20% report ‘virus’ infections, with a further 8% spotting hacking or other ‘electronic intrusion’, and that’s only those that knew about the issues – 73% claimed they had had no problems.
It would be interesting to see how the list of victims overlaps with those who regularly apply security patches to software (a mere 36%), and those who regularly update their anti-virus software (a much higher, but still rather depressing, 59%). 17% claimed they took no actions to counter cyber-attack, from a lengthy list of options.
The figures contrast rather oddly with another survey published just a month ago, produced by the Department for Business, Innovation and Skills (BIS), who also partnered with the FSB on this report. That survey does cover all types of data breach and all associated costs though, rather than just the direct costs of fraud.

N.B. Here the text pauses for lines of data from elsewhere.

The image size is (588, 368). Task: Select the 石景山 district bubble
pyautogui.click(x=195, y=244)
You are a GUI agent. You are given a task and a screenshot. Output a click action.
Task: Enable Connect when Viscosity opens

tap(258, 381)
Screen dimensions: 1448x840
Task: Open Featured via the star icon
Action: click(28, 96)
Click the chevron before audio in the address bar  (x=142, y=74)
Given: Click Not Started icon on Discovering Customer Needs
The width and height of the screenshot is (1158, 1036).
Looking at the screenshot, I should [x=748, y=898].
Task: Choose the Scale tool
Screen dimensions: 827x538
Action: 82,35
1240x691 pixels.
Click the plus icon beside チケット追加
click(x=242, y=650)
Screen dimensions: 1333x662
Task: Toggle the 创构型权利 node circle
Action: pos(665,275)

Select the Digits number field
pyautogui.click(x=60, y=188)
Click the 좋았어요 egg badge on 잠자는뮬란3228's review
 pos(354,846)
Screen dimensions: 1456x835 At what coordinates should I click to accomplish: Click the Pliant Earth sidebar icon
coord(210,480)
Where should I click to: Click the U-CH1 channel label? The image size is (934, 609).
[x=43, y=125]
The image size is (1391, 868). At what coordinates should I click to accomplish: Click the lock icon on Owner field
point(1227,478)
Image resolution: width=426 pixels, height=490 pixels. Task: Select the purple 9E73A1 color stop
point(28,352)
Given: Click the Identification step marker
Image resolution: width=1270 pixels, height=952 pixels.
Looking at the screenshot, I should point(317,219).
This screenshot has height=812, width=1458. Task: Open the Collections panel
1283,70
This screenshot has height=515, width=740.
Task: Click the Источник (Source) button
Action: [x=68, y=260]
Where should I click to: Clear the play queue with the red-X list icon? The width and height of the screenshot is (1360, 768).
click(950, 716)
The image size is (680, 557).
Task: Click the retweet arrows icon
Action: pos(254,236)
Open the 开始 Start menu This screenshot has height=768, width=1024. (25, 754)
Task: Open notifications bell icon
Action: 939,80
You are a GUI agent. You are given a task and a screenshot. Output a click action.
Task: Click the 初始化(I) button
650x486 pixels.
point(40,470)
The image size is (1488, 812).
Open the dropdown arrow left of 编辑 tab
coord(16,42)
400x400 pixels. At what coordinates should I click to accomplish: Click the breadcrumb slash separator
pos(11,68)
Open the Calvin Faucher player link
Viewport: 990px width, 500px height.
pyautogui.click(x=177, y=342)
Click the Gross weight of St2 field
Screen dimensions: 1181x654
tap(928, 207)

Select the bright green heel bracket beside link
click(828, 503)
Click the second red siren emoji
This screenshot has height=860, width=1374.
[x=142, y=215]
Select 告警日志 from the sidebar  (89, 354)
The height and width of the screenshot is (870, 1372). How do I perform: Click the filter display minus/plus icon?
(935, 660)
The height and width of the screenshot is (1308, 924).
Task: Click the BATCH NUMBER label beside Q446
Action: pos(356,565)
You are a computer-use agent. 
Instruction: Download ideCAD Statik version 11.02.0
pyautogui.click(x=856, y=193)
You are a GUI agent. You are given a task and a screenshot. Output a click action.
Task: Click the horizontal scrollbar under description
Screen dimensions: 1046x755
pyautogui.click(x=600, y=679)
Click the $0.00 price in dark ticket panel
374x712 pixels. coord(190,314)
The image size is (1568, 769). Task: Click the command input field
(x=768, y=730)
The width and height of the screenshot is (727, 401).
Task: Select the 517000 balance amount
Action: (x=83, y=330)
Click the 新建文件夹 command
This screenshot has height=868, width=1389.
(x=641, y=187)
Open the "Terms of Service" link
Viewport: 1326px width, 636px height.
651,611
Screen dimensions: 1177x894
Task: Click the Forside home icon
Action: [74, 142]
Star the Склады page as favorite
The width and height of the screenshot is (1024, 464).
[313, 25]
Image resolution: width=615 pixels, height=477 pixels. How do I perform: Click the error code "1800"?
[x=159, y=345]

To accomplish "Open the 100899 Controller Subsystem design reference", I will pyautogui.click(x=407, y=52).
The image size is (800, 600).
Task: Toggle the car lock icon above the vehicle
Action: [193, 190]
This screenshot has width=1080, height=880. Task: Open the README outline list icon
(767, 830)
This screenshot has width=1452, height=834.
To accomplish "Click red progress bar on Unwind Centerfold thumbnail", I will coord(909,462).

A lot of businesses have gripes about the banks, how little they do to help and how much they cost. They also claim the police don’t help much either.
Indeed, among the study’s headline recommendations are a need to ‘manage expectations around the police response to fraud and online crime by highlighting the benefits of reporting in terms of feeding into a wider intelligence picture’ and ‘Inform businesses what the police do not have the capacity to deal with so they can take preventative measures to help themselves more’.
This is basically admitting that if your businesses is robbed online, the police may provide you with a pat on the hand and a sympathetic “there, there”, but that’s about it – you should be dealing with this stuff on your own.
At least there is that encouragement to keep reporting issues so their levels can be monitored, which gives some hope that one day even the police will begin to sit up and take notice. The police’s centralised, outsourced Action Fraud reporting system is referenced.
The FSB study also provides a good, clear ‘ten top tips’ to help business owners protect themselves.
It includes the basics of running up-to-date security software, applying patches and using at least reasonably strong passwords.
Here is the FSB top ten tips:
- Implement a combination of security protection solutions (anti-virus, anti-spam, firewall(s))
- Carry out regular security updates on all software and devices
- Implement a resilient password policy (min eight characters, change regularly)
- Secure your wireless network
- Implement clear and concise procedures for email, internet and mobile devices
- Train staff in good security practices and consider employee background checks
- Implement and test backup plans, information disposal and disaster recovery procedures
- Carry out regular security risk assessments to identify important information and systems
- Carry out regular security testing on the business website
- Check provider credentials and contracts when using cloud services
This is a good start, but business owners clearly need a lot more help. In the UK at least, they may not be so at risk from the POS malware targeting their US cousins, but they face some serious issues.
Many of these problems are based on a simple lack of know-how and IT security illiteracy.
Sadly, even the best defenses can get breached, and there needs to be a stronger deterrent in the criminal system. With the internet involved, this means global action, which remains a rather distant dream.